2016
Echo Publishing
Reviewer: Anne Buist
Overview:
Megan Norris is a journalist who has written a number of true crime books, including one on the father in the dam story – the Robert Farquharson murders of his three sons, though from his wife Cindy Gambino’s perspective rather than the view Helen Garner took in House of Grief. In this book Norris covers seven cases of filicides where the father was the perpetrator; in one case the man was killed by police (he had also killed his wife’s father as well as the children), in three the fathers also killed themselves. The introduction gives an overview of the problem and some sobering statistics, and each chapter covers the relationships between the man and his partner—all failing or failed, many violent—mainly from the mother’s point of view, and with frequent references and quotes from media sources to whom the women and their family and friends later spoke to.
Review by Anne Buist
My Take: I read some true crime, most related to my topic of interest—parenting and families and the crime associated with them, an area I write fiction about and work in professionally. I found I read this book mainly with the latter hat on—perhaps it would be impossible not to. Anyone working in this area has to find ways to distance yourself from the trauma inherent in much of the work, or else it would be impossible to do (or write about).
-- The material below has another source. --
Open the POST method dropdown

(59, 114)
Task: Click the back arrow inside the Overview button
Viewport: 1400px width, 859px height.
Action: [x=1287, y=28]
You need some distance to read this book as well—or else read over time rather than in two sittings like I did. It’s tough and gruelling reading—not because of the writing quality (which is solid)—but because of the material covered. It would be easy to think all men were untrustworthy violent assholes if you take these stories out of context (in more uplifting moments in the book we hear that at least in two of these stories the women have gone on to have another, good, relationship and have children).
Filicide, though we feel we hear a lot (the media reports them all and often in depth, at the time and then again at the Coroner’s inquest or/and court case), is actually rare. The chance of being murdered in Australia is highest in your first year of life—and biological mothers are just as likely to be responsible in these cases. Compare this to the risk of being murdered in the USA where it is astronomically higher if you are a black man between 18 and 40.
The purpose of books like Look What You Made Me Do should be about alerting us to early warning signs, improving police responses and legal avenues, not just in these cases but also for the much more common Domestic Violence situations. In this book, there are examples of where as a result there have been attempts to do this. In the best case scenario, maybe increased awareness can help women walk away before it’s too late and men take responsibility for their own issues. Certainly at least two of the female survivors have been given impetuous by their personal tragedies to work for better support and protection.
The common theme of this book, besides abusive homicidal men, is revenge against their partner as motive. It is certainly clear in several, though not all, that this was the driving force. What each of these men did was horrendous and inexcusable. And yet.
Perhaps because most true crime books I have read are dedicated to one case, I found with a case a chapter, the investigation didn’t go deep enough to really do the story justice. In two, the psychiatrists are quoted and an attempt is made to make sense of why these men went over the edge—after all, DV and unhappy custody battles are common, and filicide much less so. Some of these men appeared to love their children—and of course some were also suicidal. What was missing for me was this deeper level, maybe because any attempt to explain their behaviour might be seen as excusing it (I was sent hate mail when I suggested we needed to try to understand such perpetrators). The author was able to highlight where there were clear mental health issues in these men who for the most part seemed to have violence as the only way to deal with frustration and despair, and who felt they owned their partners and children. All totally unacceptable—but the flipside of the victim role that keeps women disempowered and unable to protect their children. Is there a way to identify them early (like at school)? Help them take responsibility for themselves while teenage girls are being helped to assert themselves and feel they deserve better? What was going on with them as children and could their parents have been helped to help them?
None of this is possible in a chapter per case…though some is hinted at. Worth keeping in mind as you read it.